-
In this project, I aimed to transform and analyze data from an ecommerce database to extract valuable insights regarding
-
User behavior
-
Product performance
-
Revenue generation
across different regions.
- Clean and validate the data to ensure its quality and consistency.
- Perform SQL-based transformations, including __aggregating data, calculating metrics like total revenue,and determining top-selling products.
- Use advanced SQL techniques like window functions and joins to answer specific business questions, such as identifying patterns in customer interactions and predicting product performance across cities and countries.
- Loaded the dataset from various sources (CSV, tables) into PostgreSQL using the psql tool and pgAdmin.
- Cleaned the data by removing inconsistencies, such as invalid characters in IDs and non-alphanumeric values in columns.
- Created SQL queries to aggregate data, calculate key metrics (e.g., total revenue, average order value), and analyze top-selling products and customer behavior.
- Used window functions to examine data across partitions, such as city or country, to compare product performance.
- Built views to simplify repetitive queries, particularly for top-selling products by city and country.
- Analyzed visitor interactions, product sentiment, and regional differences to answer specific questions like:
- Which products are most popular across multiple regions?
- What is the average revenue per order by region?
- What are the correlations between pageviews, time on site, and revenue?
- Performed QA checks to ensure correct data transformation and query output, including validation of join results and proper aggregation.
- By analyzing the ecommerce data, I discovered several key insights:
- Top-Selling Products: Some products, like the 'Cam Indoor Security Camera - USA' and 'Men's 100% Cotton Short Sleeve Hero Tee White,' were global top-sellers, consistently generating high revenue in multiple regions.
- Revenue Patterns: Revenue generation patterns varied significantly across different cities and countries, with certain products performing better in specific regions.
- Sentiment Analysis: Sentiment scores revealed valuable insights into customer satisfaction, which was linked to sales performance in certain product categories. -Customer Behavior: I was able to determine the page paths visitors used frequently
-
Data Inconsistencies:
- I encountered issues with non-alphanumeric characters in product IDs and other fields, which required cleaning and validation before meaningful analysis could take place.
- Complex Joins and Data Transformation: Combining multiple tables with varying granularities, especially when dealing with user sessions and product sales data, proved to be complex at times. Ensuring that all metrics were calculated correctly across different regions and products required careful attention to SQL queries.

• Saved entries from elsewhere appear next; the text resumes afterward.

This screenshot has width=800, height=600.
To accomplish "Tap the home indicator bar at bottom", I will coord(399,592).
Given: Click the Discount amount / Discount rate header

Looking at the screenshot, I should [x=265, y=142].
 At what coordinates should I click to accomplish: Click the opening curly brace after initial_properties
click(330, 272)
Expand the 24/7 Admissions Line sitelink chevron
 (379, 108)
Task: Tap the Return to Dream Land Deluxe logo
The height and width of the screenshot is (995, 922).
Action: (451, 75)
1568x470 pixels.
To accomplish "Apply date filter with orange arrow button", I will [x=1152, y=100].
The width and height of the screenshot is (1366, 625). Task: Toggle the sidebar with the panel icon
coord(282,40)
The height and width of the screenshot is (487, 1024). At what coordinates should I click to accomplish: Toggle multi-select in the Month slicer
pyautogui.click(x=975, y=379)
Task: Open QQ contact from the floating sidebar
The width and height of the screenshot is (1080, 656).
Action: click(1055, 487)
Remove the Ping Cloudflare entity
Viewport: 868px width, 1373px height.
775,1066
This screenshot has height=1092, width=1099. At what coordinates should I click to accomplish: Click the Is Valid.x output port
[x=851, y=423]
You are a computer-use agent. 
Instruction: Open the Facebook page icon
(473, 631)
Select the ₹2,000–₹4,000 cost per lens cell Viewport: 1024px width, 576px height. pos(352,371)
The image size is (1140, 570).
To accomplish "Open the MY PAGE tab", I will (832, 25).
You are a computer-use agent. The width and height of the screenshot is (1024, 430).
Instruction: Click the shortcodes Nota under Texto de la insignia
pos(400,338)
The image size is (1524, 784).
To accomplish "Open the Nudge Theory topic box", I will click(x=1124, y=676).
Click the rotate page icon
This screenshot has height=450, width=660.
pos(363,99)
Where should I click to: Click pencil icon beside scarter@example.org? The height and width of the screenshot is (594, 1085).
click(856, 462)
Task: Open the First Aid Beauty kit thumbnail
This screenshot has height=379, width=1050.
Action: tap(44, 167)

- Large Datasets: Handling large volumes of data and performing aggregation and transformation operations took considerable time and effort. Optimizing queries for performance was essential to ensure fast results.
-
Refining Data Cleaning and Validation Processes: Implementing more advanced data cleaning methods to ensure consistency and prevent errors. This would include filtering out invalid characters and handling missing or duplicate data more efficiently.
-
Improving Query Optimization: I would work on optimizing complex queries to reduce processing time, particularly for large datasets. This could involve indexing and adjusting join strategies for more efficient data retrieval.
-
Building More Detailed Reports: Expanding the analysis to cover a broader range of business questions, like trends in specific product categories over time, or detailed customer demographics analysis.
-
Setting Up a Dashboard: Creating a more interactive reporting system using SQL queries connected to visualization tools to allow stakeholders to track key metrics in real-time.